Berlin ag teacher reaps state award
When it comes to a love for agriculture combined with community service, Doyle Paul, of Berlin, Somerset County, is a shining example.
So much so, in fact, that in early February he received the Richard Hoppes Memorial Award, the most prestigious state award handed out by the Pennsylvania Young Farmers Association. The organization held its winter conference Feb. 5-8 at the Quality Inn, Somerset.
Paul, a former vocational agriculture teacher at Berlin and the current adviser of the Berlin Young Farmers Chapter, said the award was a surprise.
"I never expected this," he said. "It is an honor, and I am grateful that the state organization recognized me in this way."
Not only did Paul help organize the statewide conference, but he has spent years working to promote agriculture and community service.
He has served as the adviser for the Berlin Young Farmers' chapter for 41 years and in addition to his honor at the state conference, his chapter received the outstanding chapter of the year award. Last year, the Berlin chapter was recognized as having 106 members, the most of 32 chapters statewide, even beating out more affluent agricultural areas in eastern Pennsylvania.
One of the Berlin members, Keith Leydig, serves as the western region vice president for the state organization.
The Berlin chapter marks its 50th anniversary this year. It was organized in 1957 under the leadership of Berlin ag teacher Everett Nicklow. Nicklow left Berlin to take a position as administrator at the Somerset County Vocational-Technical School, and in doing so he left a void in the agricultural department in Berlin and the strong farming community.
It was then that Doyle Paul was called by the Berlin School District to come back from teaching at Red Lion in York County and become the ag teacher at his alma mater, Berlin Brothersvalley, as well as the Young Farmers adviser. He has held the position for 39 years.
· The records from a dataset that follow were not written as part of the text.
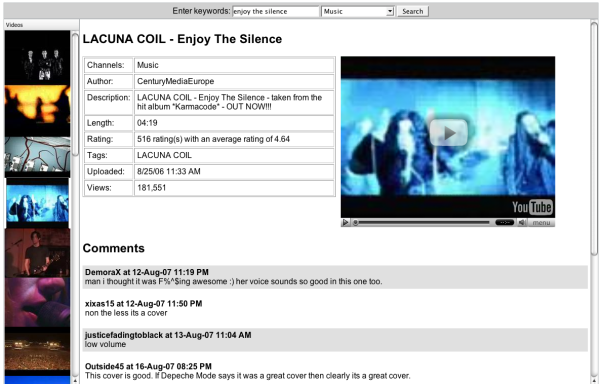
Task: Click the time display pill in player
Action: tap(504, 222)
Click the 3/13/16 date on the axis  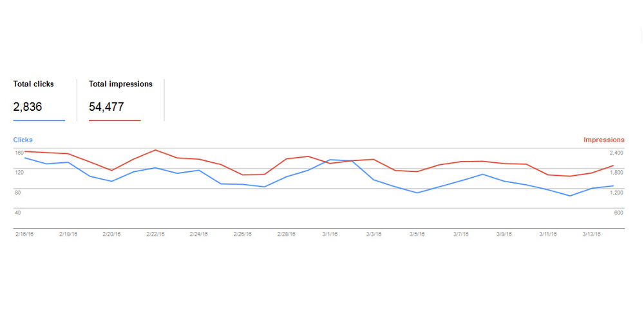pyautogui.click(x=591, y=234)
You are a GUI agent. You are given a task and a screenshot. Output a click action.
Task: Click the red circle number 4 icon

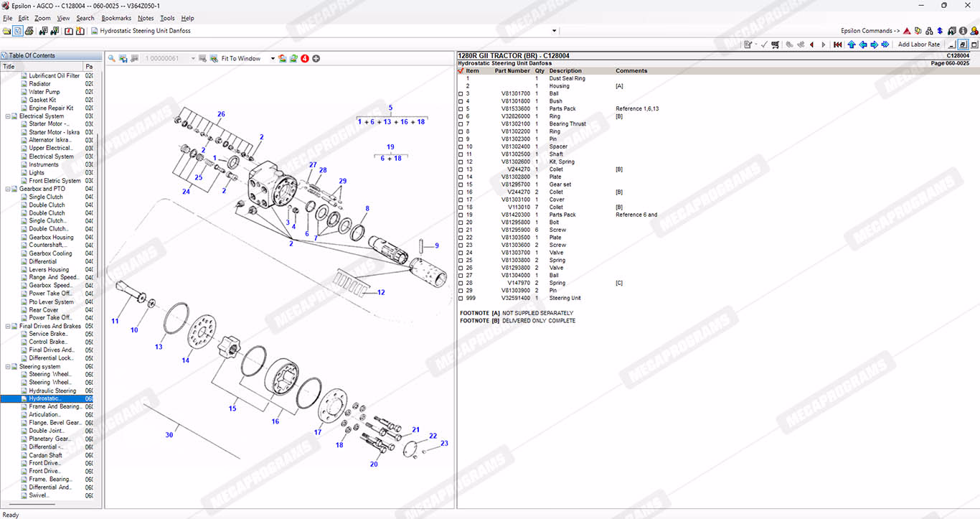[x=305, y=59]
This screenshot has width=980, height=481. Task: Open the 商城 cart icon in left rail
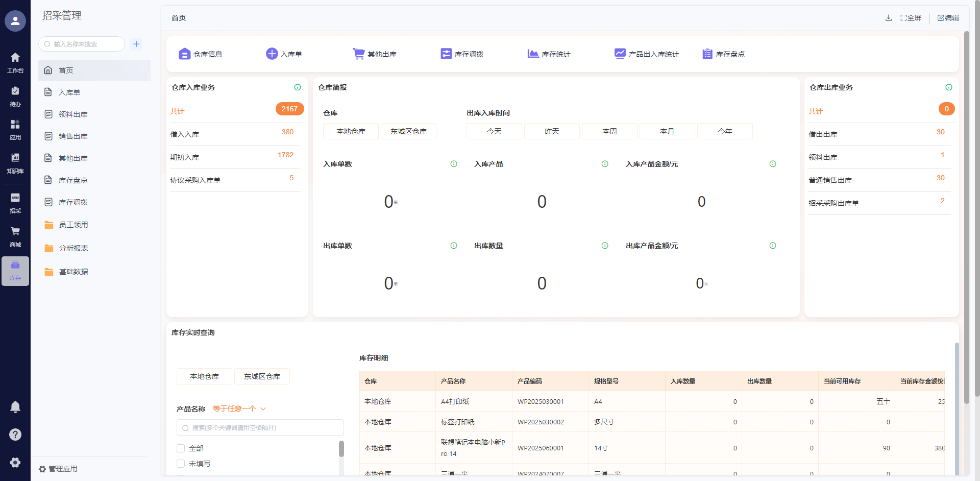coord(15,232)
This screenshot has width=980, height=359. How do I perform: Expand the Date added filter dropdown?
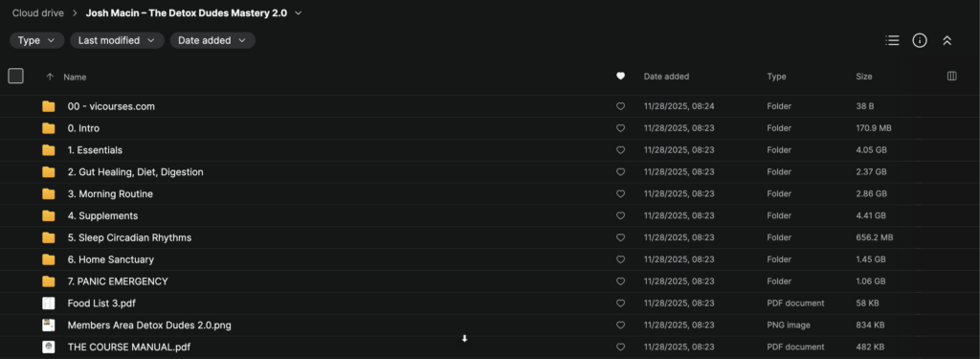[x=212, y=40]
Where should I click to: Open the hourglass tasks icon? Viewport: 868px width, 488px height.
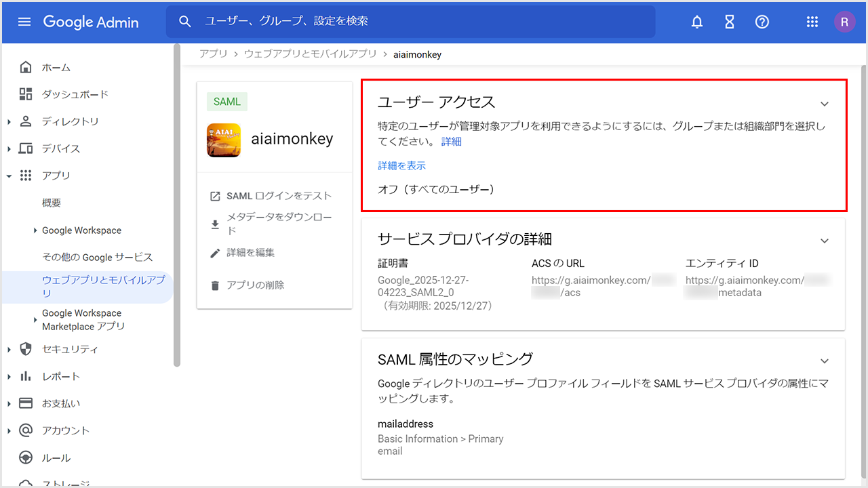point(729,22)
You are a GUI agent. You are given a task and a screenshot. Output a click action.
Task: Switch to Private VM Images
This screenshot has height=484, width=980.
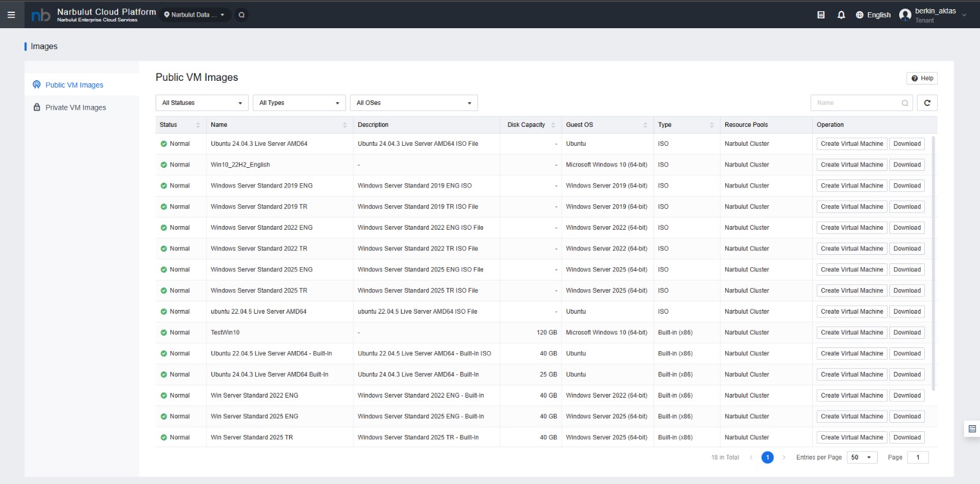click(75, 107)
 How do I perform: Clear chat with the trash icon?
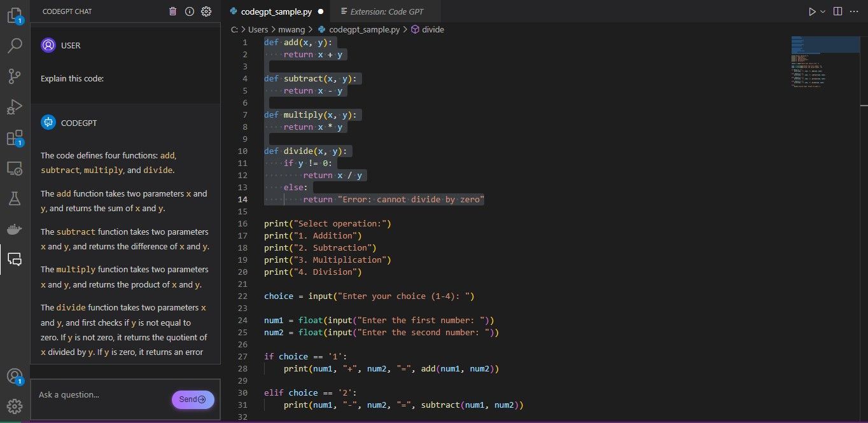click(172, 11)
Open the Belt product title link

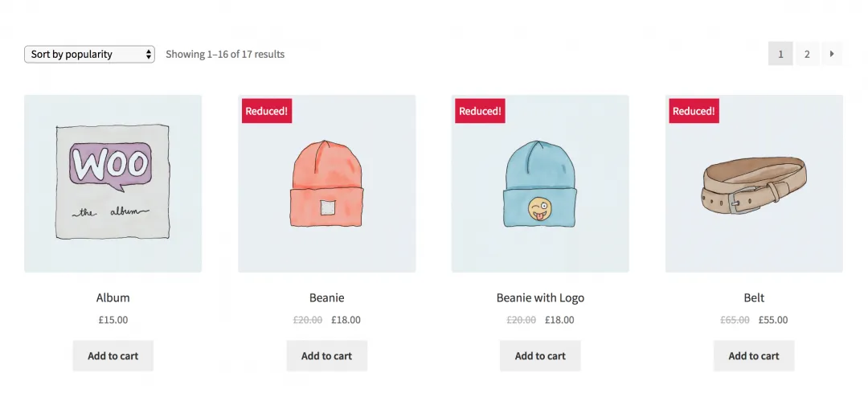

"I feel grateful to have been a part of this organization and will continue to support one of the greatest industries and professions in the world," Paul said.
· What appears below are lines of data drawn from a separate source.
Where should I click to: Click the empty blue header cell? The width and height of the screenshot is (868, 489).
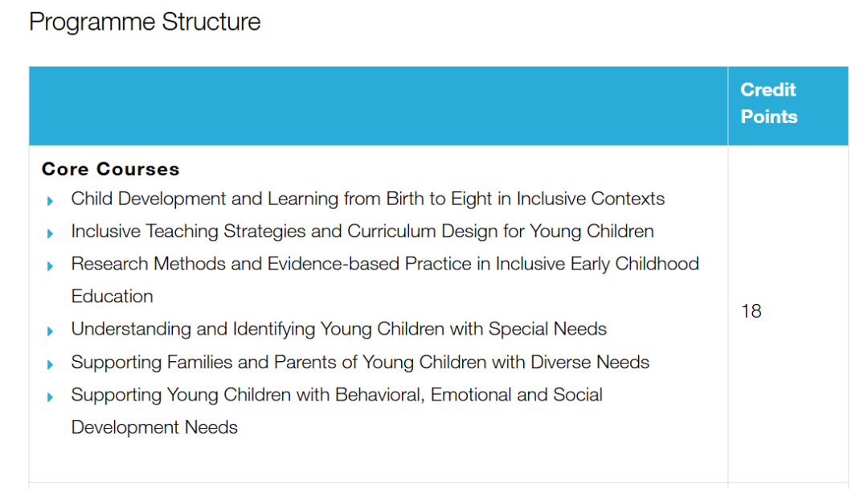point(378,105)
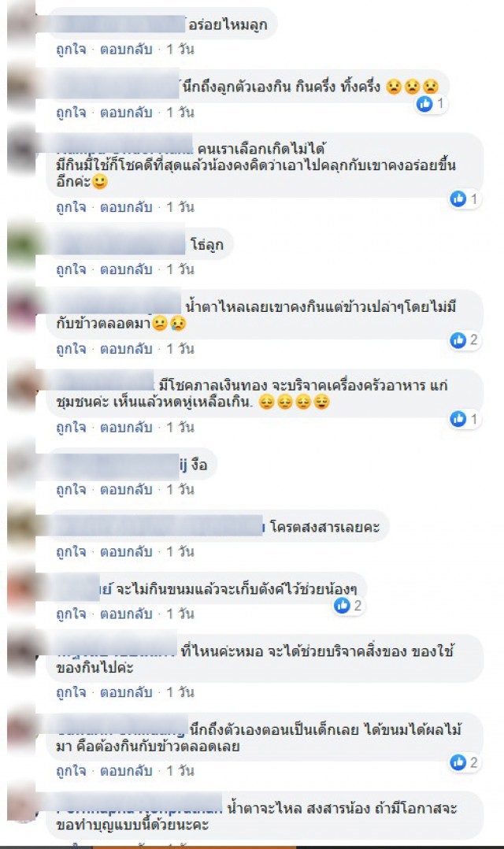Screen dimensions: 504x849
Task: Click thumbs-up reaction on น้ำตาไหลเลย comment
Action: (458, 340)
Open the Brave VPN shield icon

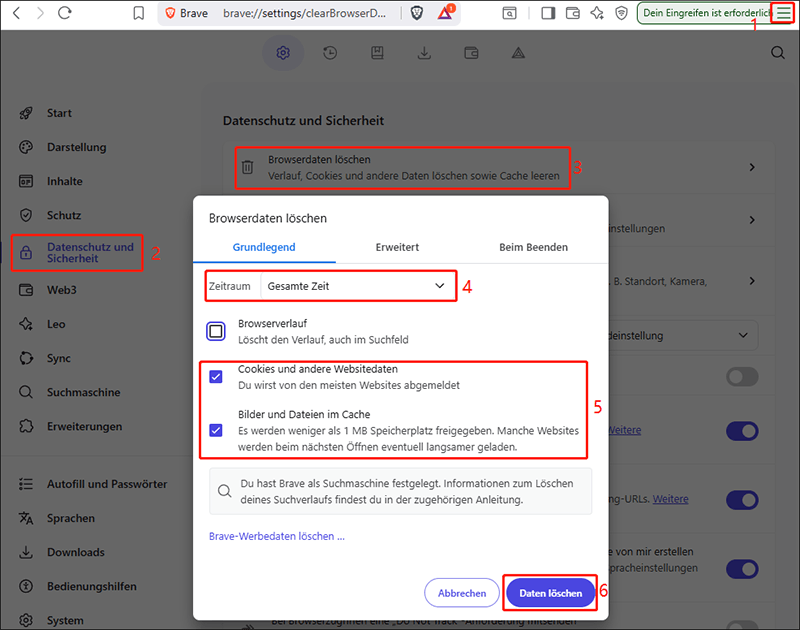[x=619, y=14]
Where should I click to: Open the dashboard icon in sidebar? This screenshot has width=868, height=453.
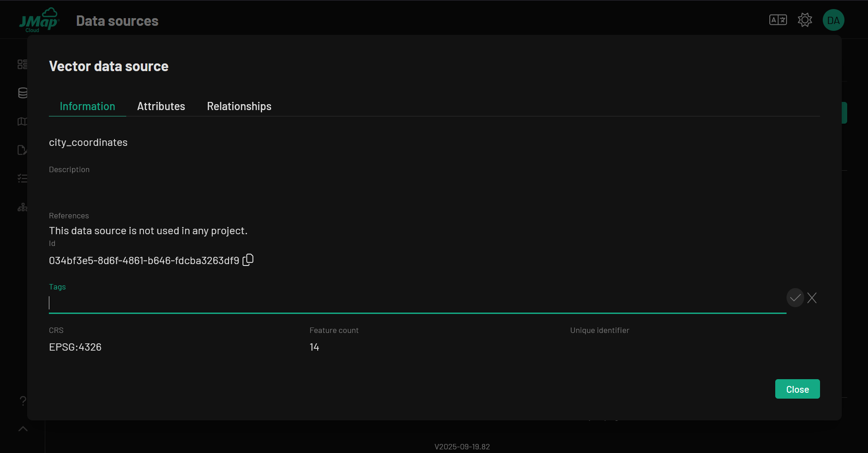coord(22,64)
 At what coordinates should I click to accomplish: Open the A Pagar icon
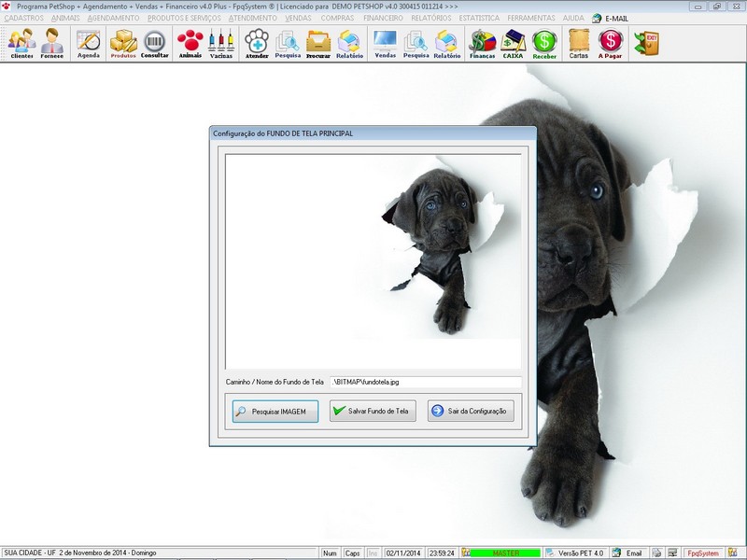[x=611, y=43]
Gerald Reichard, a former agricultural teacher from Waynesboro who has known Paul for several years, announced the Richard Hoppes Memorial Award and praised Paul for his tireless efforts in agriculture.
"Doyle's love for education and the students allowed him to never work a day in his life in the 36 years he was teaching in Berlin as a vocational agricultural teacher," said Reichard. "He's not only the heart of Berlin but also the agricultural community."
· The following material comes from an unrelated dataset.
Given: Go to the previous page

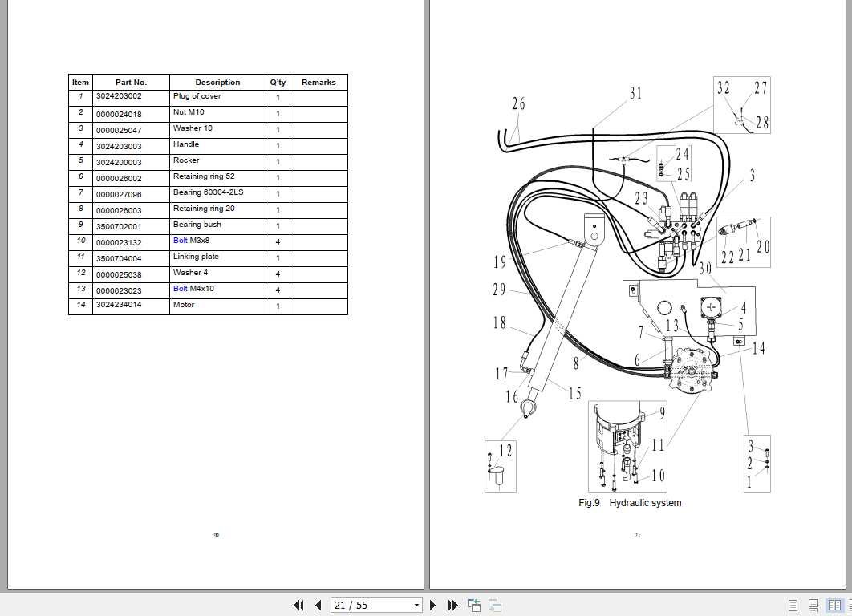Looking at the screenshot, I should [318, 605].
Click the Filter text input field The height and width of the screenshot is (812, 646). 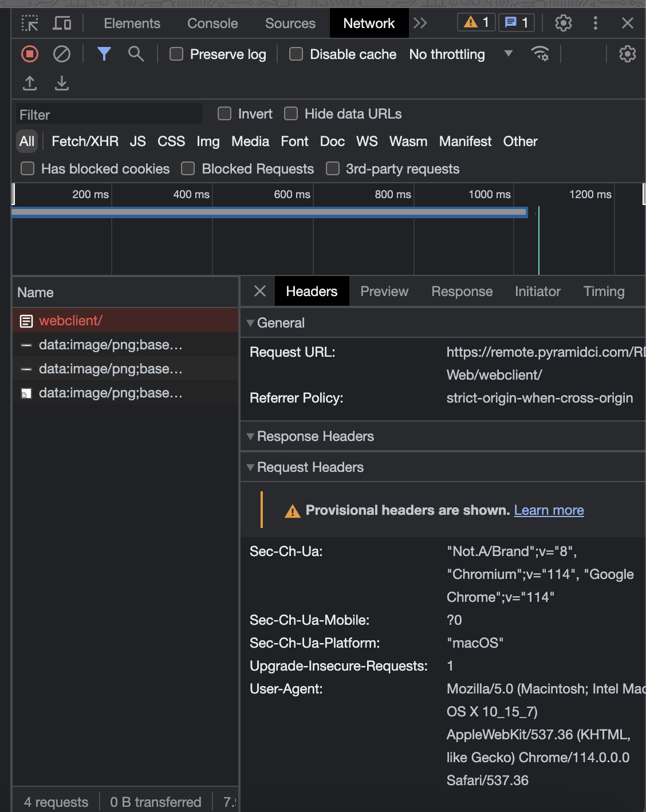(x=109, y=115)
Doyle and his wife of 41 years, Donna, have three grown children -- Deidre, Debbie and Doug -- and several grandchildren.
Even though Doyle often can be found spending time with his grandchildren, he has never stopped teaching. His community activities are unselfish and unending.
He serves as a Western Pennsylvania field consultant for Penn State University. And he has always been active with the Berlin Volunteer Fire Department and at his church, Berlin Brethren Church, where his son-in-law, Tom Sprowls, serves as a full-time youth pastor. For the past 41 years, Paul also has been a driving force behind the Berlin Community Fair, held every September in Berlin.
"I was glad after retiring from teaching in 2001 to continue as the Young Farmer adviser, and it's one of the many organizations I've enjoyed working with throughout the years," Paul said.